PHILADELPHIA – Following a string of recent attacks and other acts of hate against members of the Asian American and Pacific Islander (AAPI) community across the United States, the Philadelphia Commission on Human Relations, Mayor’s Commission on Asian Pacific American Affairs, Mayor’s Commission on African and Caribbean Immigrant Affairs, Mayor’s Commission on Faith-Based and Interfaith Affairs, Mayor’s Commission on LGBT Affairs, Mayor’s Commission on People with Disabilities, Philadelphia Commission for Women, Philadelphia Youth Commission, and Millennial Advisory Committee issued the following statement:
“In a year of xenophobic and intolerable racism triggered by fear associated with the coronavirus and exacerbated by the previous presidential administration, Asian American and Pacific Islander communities across the country experienced an exponential rise in acts of hate and violence. The racialized targeting of Asian Americans and Pacific Islanders is not new. We’ve seen the passage of the Chinese Exclusion Act of 1882, the mass lynching of 18 Chinese men and boys outside of Los Angeles in 1871, the detention of 120,000 innocent Japanese Americans during World War II, and the unlawful targeting of South Asian and Muslim Americans after 9/11. We are reminded that the racism many are experiencing today is a reflection of old prejudices and scapegoating that have persisted throughout generations.
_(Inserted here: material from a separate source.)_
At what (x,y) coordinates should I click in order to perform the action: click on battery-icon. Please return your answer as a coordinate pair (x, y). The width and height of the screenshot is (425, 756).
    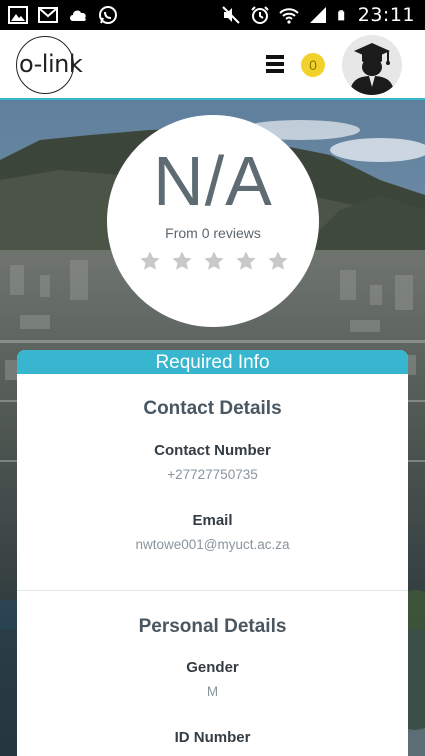
    Looking at the image, I should click on (340, 16).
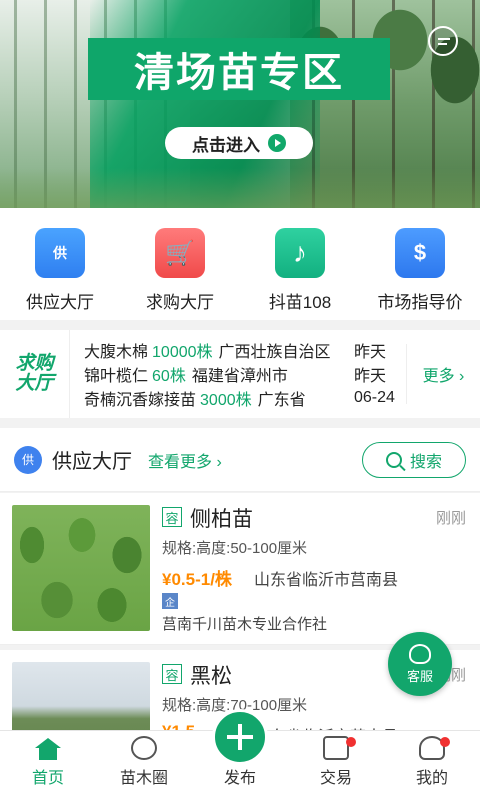  I want to click on play-icon, so click(277, 143).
“On January 26, 2021, President Biden issued a memorandum recognizing the federal government’s role in furthering harmful sentiments directed at AAPI communities. The President, in his memorandum, also condemned racism, xenophobia, and other forms of hate targeting AAPI communities. He called on the federal government to proactively partner with state and local agencies to prevent discrimination, bullying, harassment, and hate crimes against AAPI individuals, and to expand the collection of data and public reporting regarding hate incidents against such individuals. We appreciate this change in tone at the federal level, but there is still much work to be done.
“Unfortunately, even here in Philadelphia, there have been verbal and physical attacks, as well as other displays of racism, directed at Asian Americans. In 2020, the Philadelphia Commission on Human Relations (PCHR) received 28 reports of acts of hate against members of the AAPI community—19 were confirmed as incidents of hate or bias, representing 34 percent of the 56 total hate or bias incidents confirmed by the agency. Just last week, we became aware of concerning reports regarding an offensively named dish—‘COVID Mac’—that seemed to have been listed on the menu of a local business. And while it appears that the item has since been removed, it is clear that pain has already been inflicted on Philadelphia’s Asian community by this and other incidents. Acts of racism in any form—explicit or implicit—cannot and will not be tolerated in Philadelphia. Such acts cause harm to our own AAPI community and contribute to the larger climate of xenophobia and intolerance, which goes against a multicultural society’s ability to build cohesion, mutual respect, and ultimately peace and prosperity.
“We want to use this opportunity to remind members of Philadelphia’s AAPI community about the resources available to them. If you are a victim of any crime, you should call 9-1-1 immediately to report it and get further assistance, such as medical attention and victim services. Interpretation is available when using 911 or any City services, and people have the right to receive these services in their own language. Members of the public can also report hate or bias incidents by contacting the PCHR at 215-686-4670 or firstname.lastname@example.org. These reports can be made anonymously through the PCHR hotline at 215-686-2856 in various languages. The PCHR tracks incidents and may respond to acts of bias in multiple ways, including addressing community tensions through facilitated discussions, mediation, or other techniques to begin the healing process with all impacted parties and coordinating meaningful responses with various community and City partners. When a discriminatory act occurs in the workplace, housing, or place of public accommodation, the PCHR can also enforce the City’s anti-discrimination laws.
“We also encourage residents to report experiences of hate and intolerance to the national Stop AAPI Hate reporting database, which is accepting incident reports in multiple AAPI languages. The recording of AAPI stories nationally helps community members to collectively heal from the trauma of victimization, as well as often being ignored and further harmed by institutions that have the responsibility to ensure justice.
“Hate and racism in all of its insidious forms have no place in Philadelphia. The Philadelphia Commission on Human Relations, Mayor’s Commission on Asian Pacific American Affairs, and the other mayoral advisory commissions look forward to the future work to put an end to any act of hate and discrimination against individuals based on their race, ethnicity, country of origin, or other aspects of their identity. As the City continues to work toward a more equitable future for its residents, we must ensure that all impacted communities are included and that their unique concerns are both heard and addressed.”